Information given.
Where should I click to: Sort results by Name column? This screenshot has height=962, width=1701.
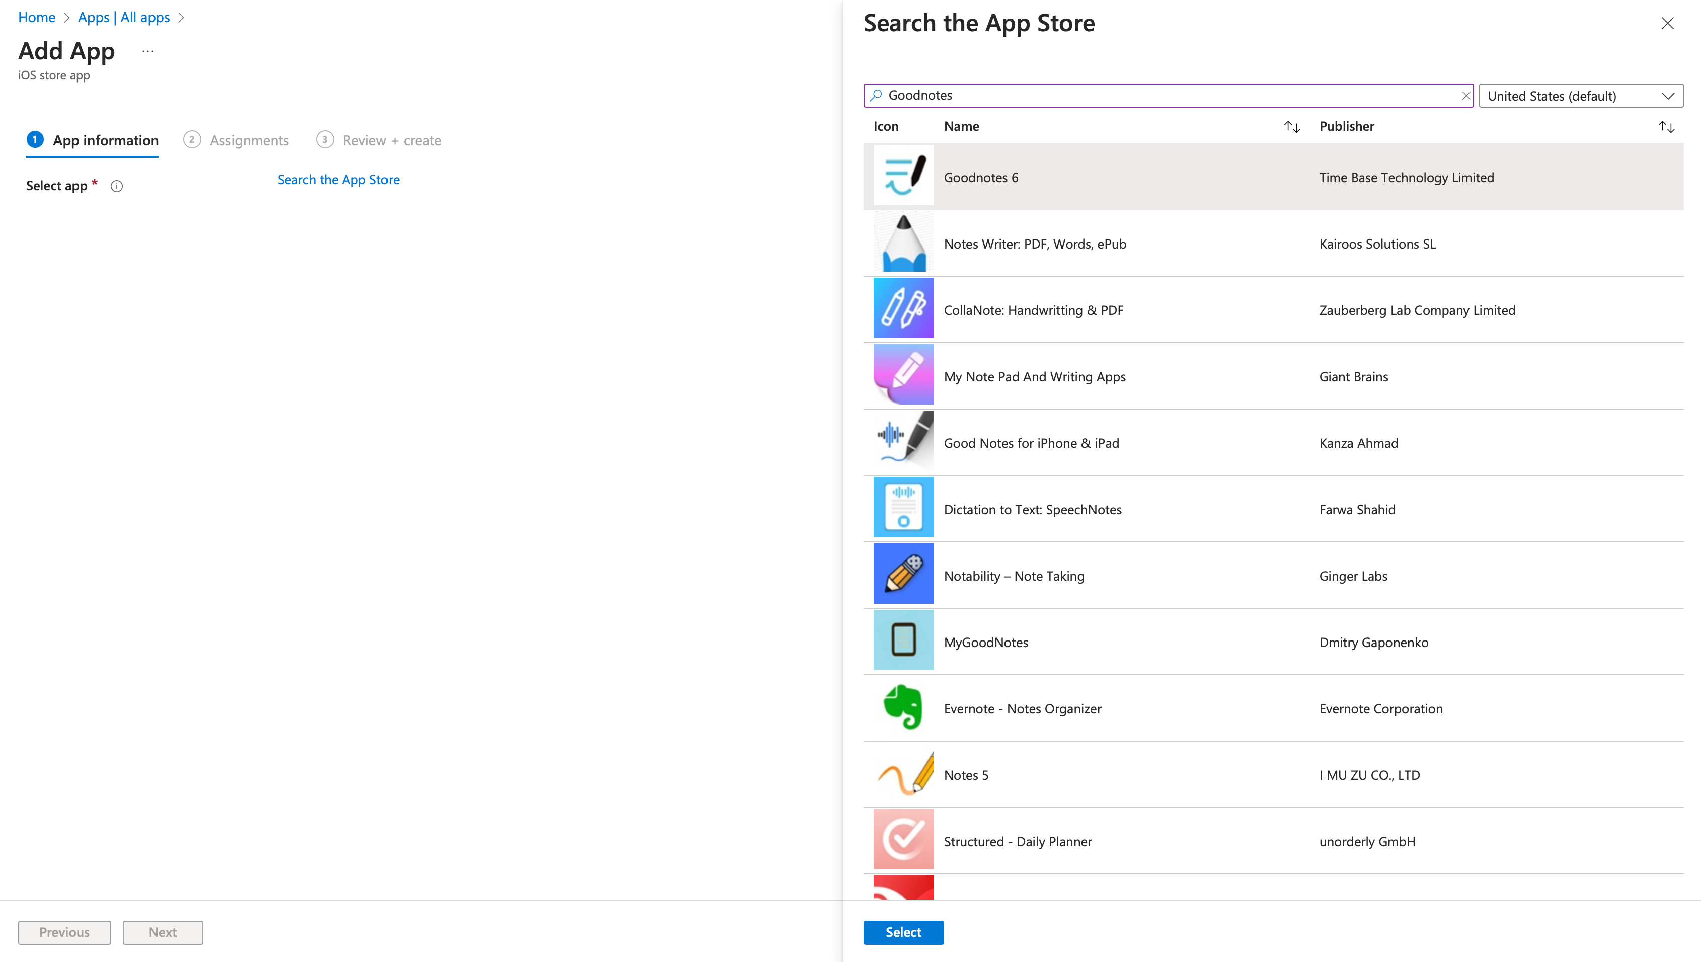(x=1291, y=127)
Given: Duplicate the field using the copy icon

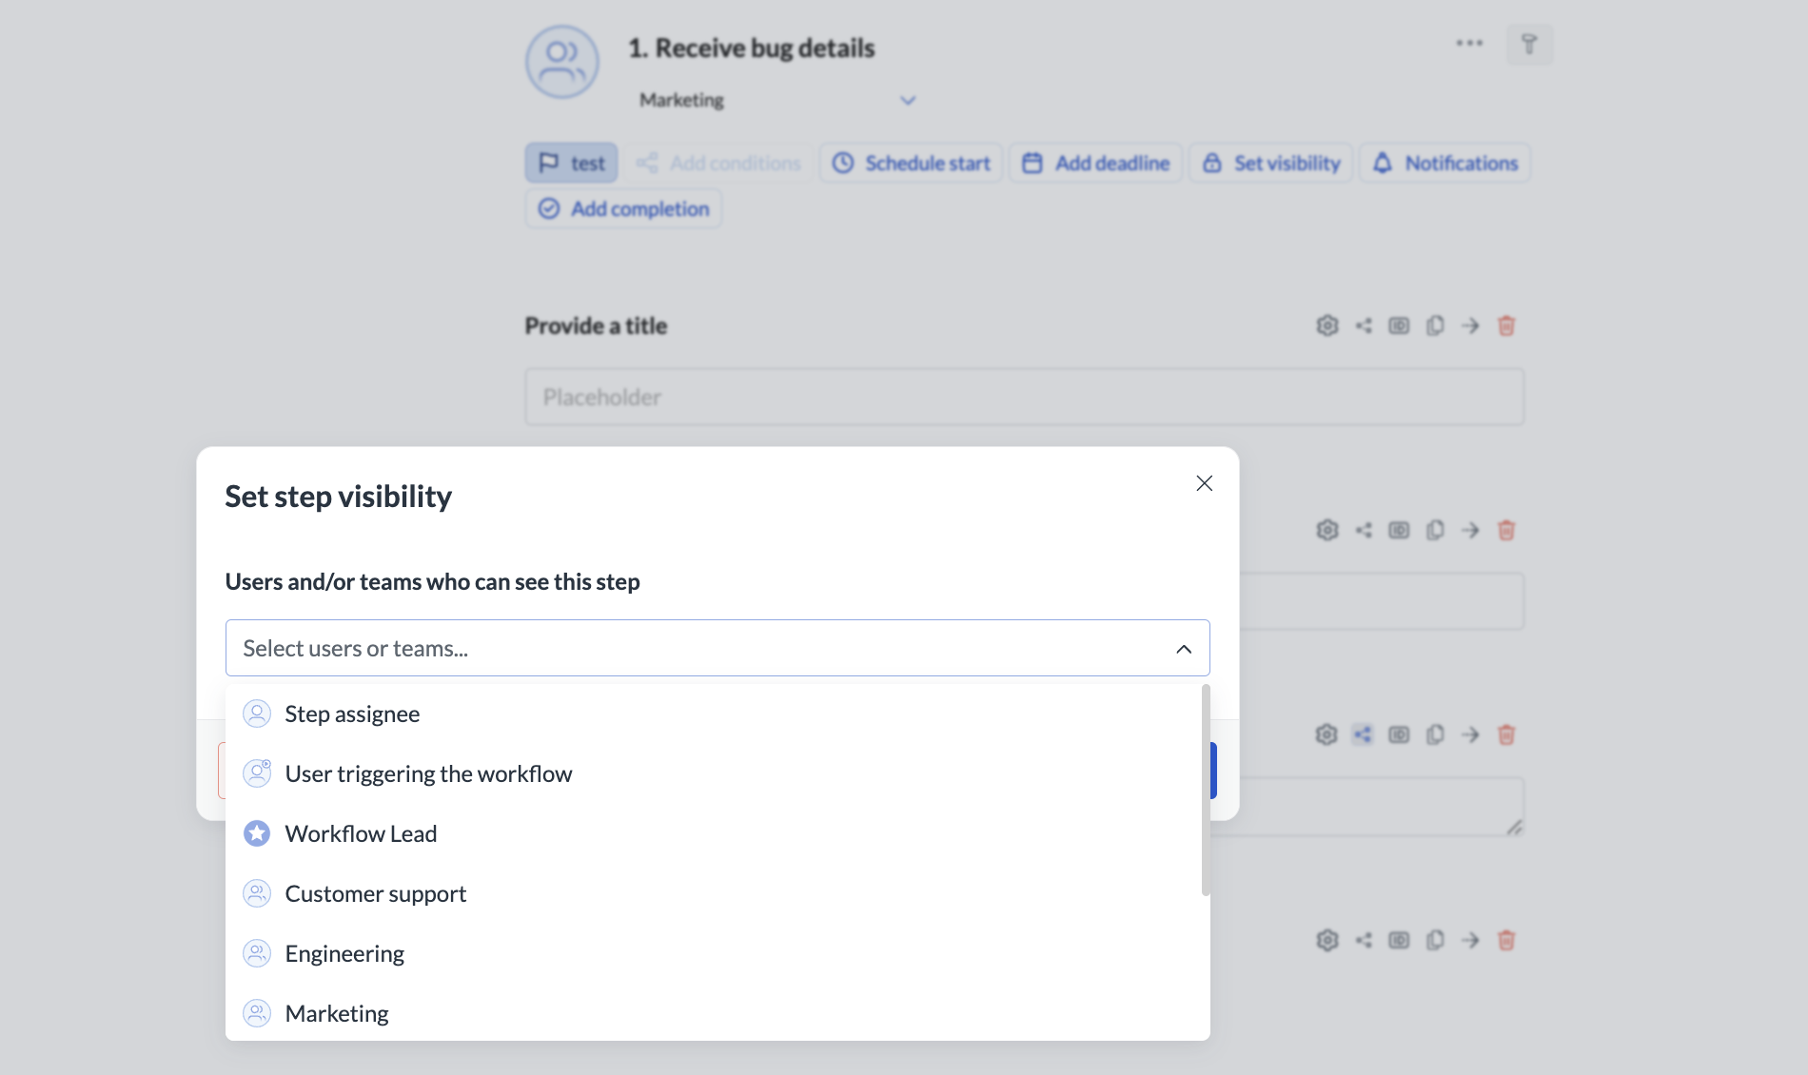Looking at the screenshot, I should [x=1435, y=324].
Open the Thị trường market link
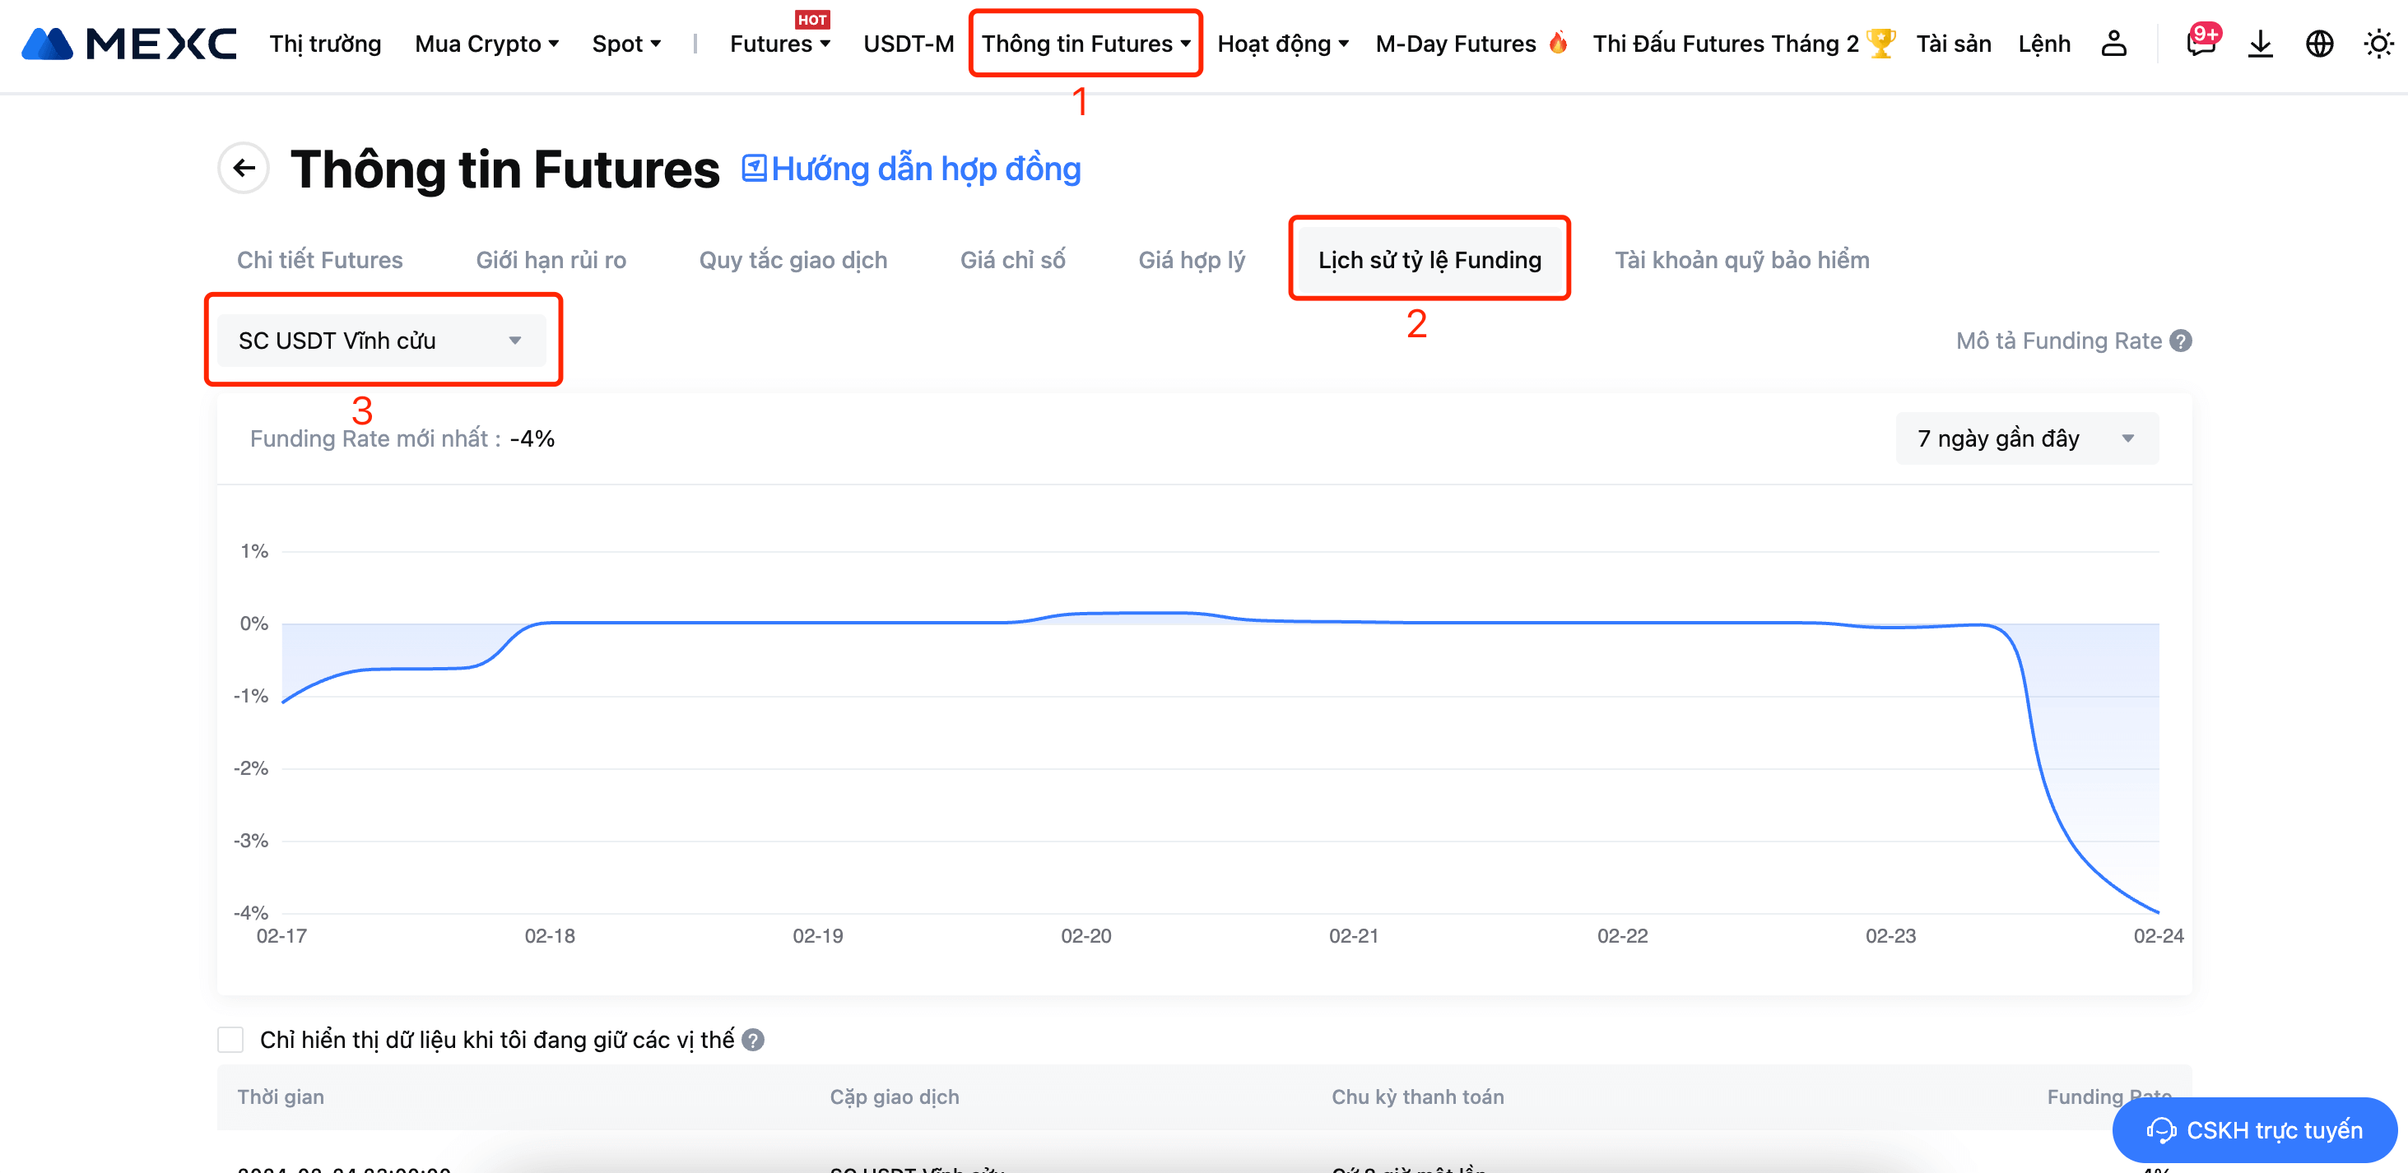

What to produce. Copy every record verbatim while leaving each picture out.

Response box.
Where should I click to: Sort results by Name column? This screenshot has height=962, width=1701.
(x=1291, y=127)
Given: Duplicate the field using the copy icon

Looking at the screenshot, I should [x=1435, y=324].
Open the Thị trường market link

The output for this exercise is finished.